NO CENTRO DO DEBATE NACIONAL – Palmeira dos Índios ganha destaque no STF em julgamento do Marco Temporal
Município alagoano é citado por ministros durante sessão histórica sobre demarcação de terras indígenas

O julgamento do Marco Temporal no Supremo Tribunal Federal (STF), que discute os critérios para a demarcação de terras indígenas e seus impactos sobre o direito de propriedade no Brasil, teve um desdobramento relevante para o município de Palmeira dos Índios, em Alagoas, durante a sessão desta quarta-feira (10). A cidade foi mencionada diretamente pelos ministros Gilmar Mendes e Flávio Dino, fato considerado inédito no debate nacional.
A repercussão foi destacada pelo advogado alagoano e presidente do Solidariedade em Alagoas, Adeilson Bezerra, que acompanhou as sustentações orais em Brasília e classificou o episódio como histórico para os produtores rurais do município.
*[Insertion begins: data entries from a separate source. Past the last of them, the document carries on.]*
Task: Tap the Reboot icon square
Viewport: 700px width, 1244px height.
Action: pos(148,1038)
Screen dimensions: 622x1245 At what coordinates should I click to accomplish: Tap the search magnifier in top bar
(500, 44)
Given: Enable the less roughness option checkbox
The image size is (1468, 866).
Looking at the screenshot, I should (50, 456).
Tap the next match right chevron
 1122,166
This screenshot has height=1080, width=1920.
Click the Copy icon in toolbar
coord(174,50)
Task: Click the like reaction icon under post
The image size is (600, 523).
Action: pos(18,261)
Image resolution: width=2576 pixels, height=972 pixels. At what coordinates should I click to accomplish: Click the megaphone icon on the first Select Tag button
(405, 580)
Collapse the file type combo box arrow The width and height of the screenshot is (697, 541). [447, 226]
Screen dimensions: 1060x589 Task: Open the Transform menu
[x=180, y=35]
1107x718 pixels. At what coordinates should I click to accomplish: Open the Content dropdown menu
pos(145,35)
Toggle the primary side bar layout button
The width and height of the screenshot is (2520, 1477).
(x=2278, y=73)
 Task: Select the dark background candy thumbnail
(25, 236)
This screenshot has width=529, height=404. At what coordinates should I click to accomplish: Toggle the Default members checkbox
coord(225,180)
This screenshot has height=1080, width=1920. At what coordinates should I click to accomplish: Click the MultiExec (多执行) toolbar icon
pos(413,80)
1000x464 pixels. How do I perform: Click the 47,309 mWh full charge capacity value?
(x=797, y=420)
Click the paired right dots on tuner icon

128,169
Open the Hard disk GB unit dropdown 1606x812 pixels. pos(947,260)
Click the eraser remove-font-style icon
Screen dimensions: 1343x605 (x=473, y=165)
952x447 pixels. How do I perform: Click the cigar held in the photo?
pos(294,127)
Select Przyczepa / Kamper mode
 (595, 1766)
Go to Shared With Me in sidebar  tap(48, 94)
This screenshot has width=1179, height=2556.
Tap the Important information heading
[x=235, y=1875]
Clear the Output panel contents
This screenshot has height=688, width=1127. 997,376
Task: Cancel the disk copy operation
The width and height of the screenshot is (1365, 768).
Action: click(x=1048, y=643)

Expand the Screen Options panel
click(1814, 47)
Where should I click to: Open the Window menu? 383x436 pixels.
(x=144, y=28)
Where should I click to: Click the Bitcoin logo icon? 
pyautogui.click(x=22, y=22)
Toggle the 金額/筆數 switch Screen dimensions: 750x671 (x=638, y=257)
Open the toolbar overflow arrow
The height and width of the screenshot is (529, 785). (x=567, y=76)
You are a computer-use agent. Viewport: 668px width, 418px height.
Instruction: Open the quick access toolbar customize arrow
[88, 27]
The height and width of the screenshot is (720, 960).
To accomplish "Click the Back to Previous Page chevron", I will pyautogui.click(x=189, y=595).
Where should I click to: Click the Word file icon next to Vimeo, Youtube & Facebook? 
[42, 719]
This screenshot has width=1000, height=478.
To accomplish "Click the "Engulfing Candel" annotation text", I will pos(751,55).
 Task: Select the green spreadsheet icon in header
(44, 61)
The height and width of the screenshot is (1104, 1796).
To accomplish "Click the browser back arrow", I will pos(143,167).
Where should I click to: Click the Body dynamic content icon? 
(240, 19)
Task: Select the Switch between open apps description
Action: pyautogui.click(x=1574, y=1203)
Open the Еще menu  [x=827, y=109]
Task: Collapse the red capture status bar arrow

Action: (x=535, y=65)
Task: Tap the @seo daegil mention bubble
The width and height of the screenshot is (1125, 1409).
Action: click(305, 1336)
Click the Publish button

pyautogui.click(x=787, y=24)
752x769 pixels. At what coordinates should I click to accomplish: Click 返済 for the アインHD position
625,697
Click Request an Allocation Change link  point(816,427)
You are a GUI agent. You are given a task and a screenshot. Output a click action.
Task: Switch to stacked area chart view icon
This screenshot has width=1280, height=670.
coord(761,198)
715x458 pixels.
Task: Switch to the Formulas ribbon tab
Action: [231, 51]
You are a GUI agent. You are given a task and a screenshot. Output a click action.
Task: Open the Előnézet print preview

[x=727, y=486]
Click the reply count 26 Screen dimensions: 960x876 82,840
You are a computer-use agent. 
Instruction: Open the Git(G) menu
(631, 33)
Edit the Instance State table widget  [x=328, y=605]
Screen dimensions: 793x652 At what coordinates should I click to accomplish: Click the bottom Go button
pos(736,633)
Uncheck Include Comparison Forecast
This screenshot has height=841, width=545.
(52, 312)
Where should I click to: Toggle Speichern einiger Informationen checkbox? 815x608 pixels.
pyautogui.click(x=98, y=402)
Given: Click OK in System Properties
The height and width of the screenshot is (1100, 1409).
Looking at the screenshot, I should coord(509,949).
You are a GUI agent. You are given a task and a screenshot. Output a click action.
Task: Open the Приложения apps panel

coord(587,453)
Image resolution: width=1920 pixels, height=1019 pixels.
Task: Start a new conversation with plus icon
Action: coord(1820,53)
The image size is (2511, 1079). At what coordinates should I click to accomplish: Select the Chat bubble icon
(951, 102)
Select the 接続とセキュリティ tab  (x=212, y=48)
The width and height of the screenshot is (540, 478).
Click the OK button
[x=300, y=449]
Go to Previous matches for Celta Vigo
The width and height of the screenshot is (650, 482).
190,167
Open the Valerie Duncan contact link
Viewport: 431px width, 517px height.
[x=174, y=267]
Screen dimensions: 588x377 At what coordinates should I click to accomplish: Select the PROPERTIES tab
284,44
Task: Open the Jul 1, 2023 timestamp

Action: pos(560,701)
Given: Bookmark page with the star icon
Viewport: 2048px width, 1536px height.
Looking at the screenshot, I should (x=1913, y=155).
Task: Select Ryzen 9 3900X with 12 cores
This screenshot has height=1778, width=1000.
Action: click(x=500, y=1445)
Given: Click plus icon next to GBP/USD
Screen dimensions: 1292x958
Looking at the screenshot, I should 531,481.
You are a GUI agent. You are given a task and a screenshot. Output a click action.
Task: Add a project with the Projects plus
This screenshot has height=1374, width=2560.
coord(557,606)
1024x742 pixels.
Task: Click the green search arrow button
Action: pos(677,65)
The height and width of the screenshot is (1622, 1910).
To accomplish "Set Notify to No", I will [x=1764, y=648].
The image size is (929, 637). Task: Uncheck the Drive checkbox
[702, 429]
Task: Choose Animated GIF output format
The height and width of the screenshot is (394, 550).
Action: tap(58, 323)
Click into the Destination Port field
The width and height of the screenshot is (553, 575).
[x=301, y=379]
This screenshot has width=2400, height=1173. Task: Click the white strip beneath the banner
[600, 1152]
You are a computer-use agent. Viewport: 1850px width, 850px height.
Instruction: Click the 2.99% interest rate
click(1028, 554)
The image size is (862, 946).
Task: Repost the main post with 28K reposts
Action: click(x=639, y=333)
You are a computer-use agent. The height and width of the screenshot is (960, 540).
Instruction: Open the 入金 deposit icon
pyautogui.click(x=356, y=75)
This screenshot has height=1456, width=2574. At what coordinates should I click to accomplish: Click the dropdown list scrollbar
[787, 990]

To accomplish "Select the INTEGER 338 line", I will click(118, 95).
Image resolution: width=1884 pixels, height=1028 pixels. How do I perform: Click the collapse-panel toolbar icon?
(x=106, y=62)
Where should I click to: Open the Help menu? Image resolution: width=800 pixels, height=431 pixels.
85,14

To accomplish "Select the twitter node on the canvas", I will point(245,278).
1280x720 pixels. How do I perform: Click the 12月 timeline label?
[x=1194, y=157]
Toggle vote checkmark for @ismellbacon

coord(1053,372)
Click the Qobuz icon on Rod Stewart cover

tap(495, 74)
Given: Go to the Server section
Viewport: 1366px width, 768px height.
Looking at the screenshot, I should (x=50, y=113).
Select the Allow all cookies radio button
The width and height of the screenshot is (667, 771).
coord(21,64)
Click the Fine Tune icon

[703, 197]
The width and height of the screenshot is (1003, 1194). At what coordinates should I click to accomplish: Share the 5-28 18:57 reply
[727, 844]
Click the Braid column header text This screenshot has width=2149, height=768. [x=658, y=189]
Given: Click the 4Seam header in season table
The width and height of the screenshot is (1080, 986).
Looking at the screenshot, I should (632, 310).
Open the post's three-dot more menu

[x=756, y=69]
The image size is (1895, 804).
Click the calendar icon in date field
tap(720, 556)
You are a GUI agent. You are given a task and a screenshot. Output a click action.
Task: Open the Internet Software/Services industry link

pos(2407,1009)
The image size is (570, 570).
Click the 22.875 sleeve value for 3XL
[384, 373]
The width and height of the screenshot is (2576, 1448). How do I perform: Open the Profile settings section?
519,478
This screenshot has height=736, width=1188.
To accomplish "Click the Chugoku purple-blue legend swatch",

Segundo ele, Palmeira dos Índios foi a única cidade brasileira citada explicitamente durante a sessão, o que, em sua avaliação, levou à Suprema Corte a realidade vivida por agricultores familiares da região.
A defesa dos interesses dos produtores rurais de Palmeira dos Índios no STF foi conduzida pelo advogado Bruno Pena, representante do Diretório Nacional do Solidariedade, garantindo que as especificidades locais fossem inseridas no centro do debate jurídico que mobiliza o país. Adeilson Bezerra atuou no processo tanto como advogado quanto como liderança partidária, articulando politicamente o tema em nível nacional.
Dias antes da retomada do julgamento, Bezerra esteve em Brasília ao lado do presidente nacional do Solidariedade, o deputado federal Paulinho da Força, em audiência com o ministro Gilmar Mendes. O encontro teve como objetivo apresentar previamente aos ministros do STF as preocupações dos produtores rurais alagoanos, em especial os de Palmeira dos Índios, diante dos possíveis efeitos da decisão.
O julgamento do Marco Temporal envolve forte mobilização de setores opostos. De um lado, povos indígenas e seus representantes sustentam que a tese viola direitos originários assegurados pela Constituição Federal. De outro, produtores rurais defendem que o marco garante segurança jurídica e evita a revisão de áreas produtivas consolidadas ao longo de décadas. A citação de Palmeira dos Índios durante a sessão evidencia que os conflitos fundiários e a complexidade local da região passaram a integrar, de forma direta, o debate travado na mais alta corte do país.